▸ Document passage:
--- Begin ---
Formed in 2019, The Amplification Project: Digital Archive for Forced Migration, Contemporary Art, and Action is a crowdsourced community digital archive aiming to raise the visibility of art and cultural productions inspired, influenced, or affected by forced migration and refugeehood. Founded by an international group of artists, curators, activists, and an archivist with activist and interventionist aims,2 The Amplification Project provides artists and cultural producers worldwide a space and platform to preserve and disseminate their work, as well as a portal for anyone to engage with their creations (contingent on access to digital devices and internet connectivity).
The collection includes visual artworks, photo narratives, videos, and blogs by artists and cultural producers from across four regions — the Middle East (Bahrain, Lebanon, Palestine, Egypt), Europe (Ireland, Albania), Africa (Tunisia), and North America (United States) — that span from the late 1970s to 2023. Together, these materials chronicle diverse experiences of war and displacement, revolution, and institutional detention, as well as interconnected struggles against border regimes, authoritarian crackdowns, and asylum system failures.
This essay explores the origins, methodology, and significance of The Amplification Project. It examines how this participatory community archive challenges traditional archival practices, confronts the lack of representation and misrepresentation of refugees in archives and media spaces, and actively counters xenophobic narratives while fostering connections across boundaries and borders.

Qais Al-Sindy, The Exiled-1, 2015. Acrylic and oil on canvas, 108 x 84 in. Image courtesy of The Amplification Project and Qais Al-Sindy.

Lilli Muller, Mandala Project Venice: We Are Humanity, 2019. Venice Biennale, Venice, Italy. Photo courtesy of The Amplification Project and Lilli Muller.
Positioning Myself and the Archive
Before continuing, I would like to clarify my relationship to The Amplification Project and situate it within community archives practices and discourses. I engage with this work as one of its co-founders, current director, and archivist with experience documenting artists’ work. As a white North American woman without refugee experience — with backgrounds in archival studies, librarianship, and the performing arts — I acknowledge the privileges and limitations that frame my understanding. To address these limitations, I actively seek input from refugee advisors and project community members, routinely sharing my work before public presentation or publication to verify representational accuracy, uncover blind spots in my understanding, and challenge privilege-based assumptions. Moreover, recognizing that refugee experiences are neither monolithic nor static but diverse and evolving across time and space, I commit to continuous learning and critical self-reflection, particularly regarding power dynamics, ethical representation, and the nuanced complexities of documenting and sharing refugee narratives. Further, I view the work of The Amplification Project and my involvement not as “enabling agency” or “giving voice” to refugees. Instead, the focus is on addressing power imbalances, silences, and misrepresentations in archives, challenging the erasure of refugee experiences from social consciousness, and disrupting anti-refugee and xenophobic rhetoric through interventionist and cross-border participatory community archiving ethics and practice.
--- End ---
▸ Brief A:
Answer each question using the passage on The Amplification Project.
(i) In what year was The Amplification Project formed?
(ii) What period of time does the collection span?
(iii) What materials were used for Qais Al-Sindy's The Exiled-1?
▸ Brief B: According to the passage on The Amplification Project, which countries do the collection's artists and cultural producers come from? List every one.

▸ Data provided:
--- Begin ---
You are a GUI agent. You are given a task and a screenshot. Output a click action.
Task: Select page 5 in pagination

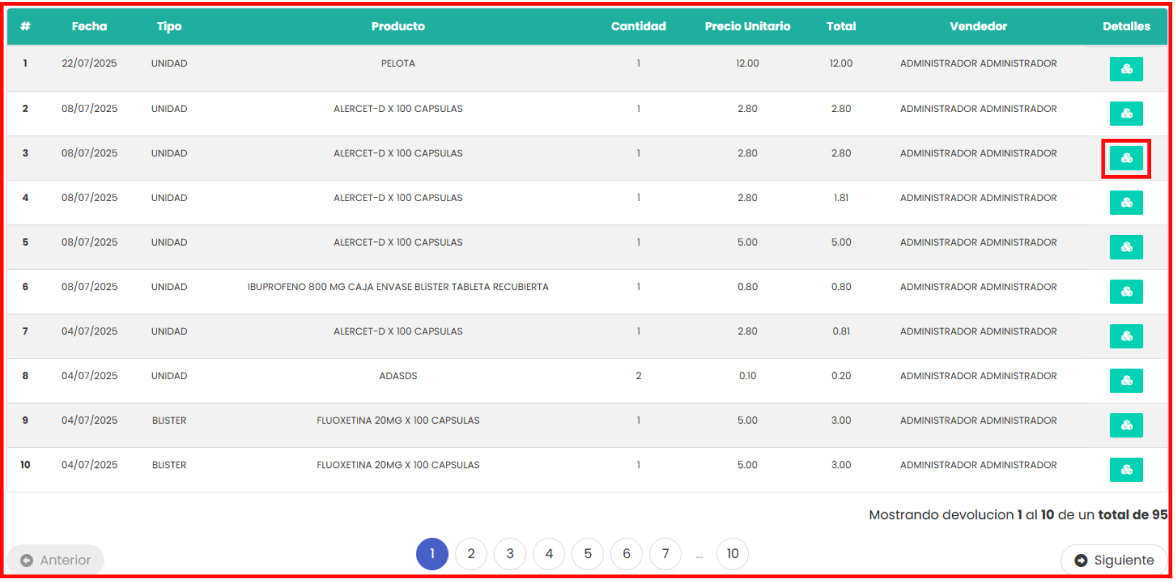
--- End ---
▸ Complete answer A:
(i) 2019
(ii) From the late 1970s to 2023
(iii) Acrylic and oil on canvas

▸ Complete answer B: Bahrain, Lebanon, Palestine, Egypt, Ireland, Albania, Tunisia, United States